From David Langford, 94 London Road, Reading, Berks, RG1 5AU, UK. Website news.ansible.uk. ISSN 0265-9816 (print); 1740-942X (e). Logo: Dan Steffan. Cartoon: Ulrika O’Brien. Available for SAE or Snipehazer’s Vinegar.

Trademark Wars. On behalf of your editor and other concerned fans, fannish IP lawyer Simon Bradshaw asked BrewDog PLC about the intended scope of their ‘fanzine’ trademark application (see A373, A374). The response was a written assurance that ‘... we would not envisage ever taking action against writers and publishers of fanzines, even if such fanzines were about beer or beer related products.’ (3 September)
• SFWA has joined Douglas Phillips, author of the 2016 sf ‘Quantum Series’, in opposing a romance author’s 2018 application for a US trademark on ‘quantum series’. (SFWA.org, 7 September)

And No Beginning

Stephen Baxter had a ‘so near and yet so far’ moment when Bradley Walsh of The Chase posed the question ‘Stephen Baxter’s The Time Ships was a sequel to which H.G. Wells novel?’ and the contestant replied ... ‘War of the Worlds.’ (ITV, 7 September)

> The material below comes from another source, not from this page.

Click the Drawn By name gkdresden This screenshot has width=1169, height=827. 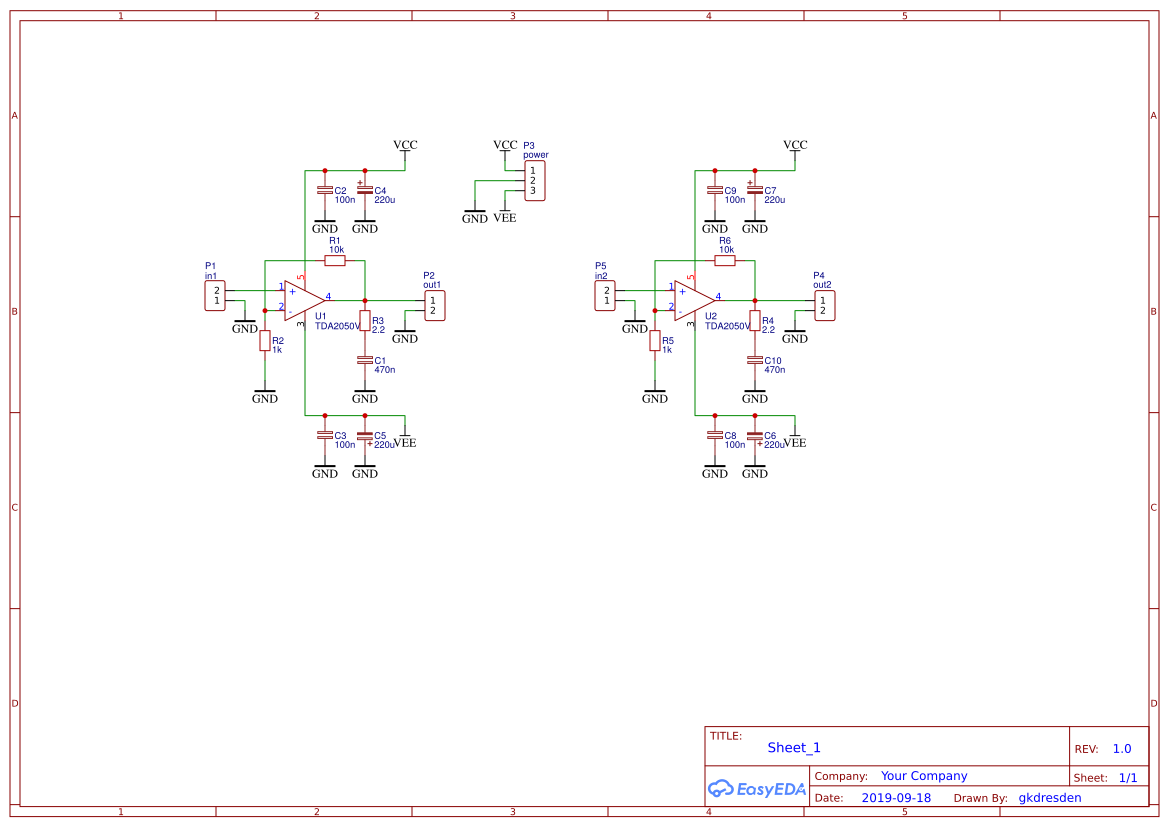[1049, 797]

Brett Graham was not best pleased to discover that with a single exception, every ‘chapter’ in No Clocks, Mirrors, or Windows by Steven Marshall (self-published for Amazon Kindle, 2018) was a verbatim plagiarism of a story by Brett Graham. (Facebook, 11-16 September) Even the epigraph was a pilfered Graham poem, while the solitary non-Graham piece proved to have been swiped from another author. Marshall, who has past form in this area, creatively changed some of the titles. The ebook has since been removed from sale at Amazon.

S.T. Joshi posted the contents list for his critical epic 21st-Century Horror, in three sections: The Elite (six writers I don’t know, not being up to date with horror), The Worthies (seven ditto) and The Pretenders, some familiar: ‘Laird Barron: Decline and Fall; Joe Hill: Like Father, Like Son; Brian Keene: Paperback Writer; Nick Mamatas: Failed Mimic; Paul Tremblay: Borrowing from His Predecessors; Jeff VanderMeer: An Aesthetic Catastrophe.’ (stjoshi.org, 27 September) [F770]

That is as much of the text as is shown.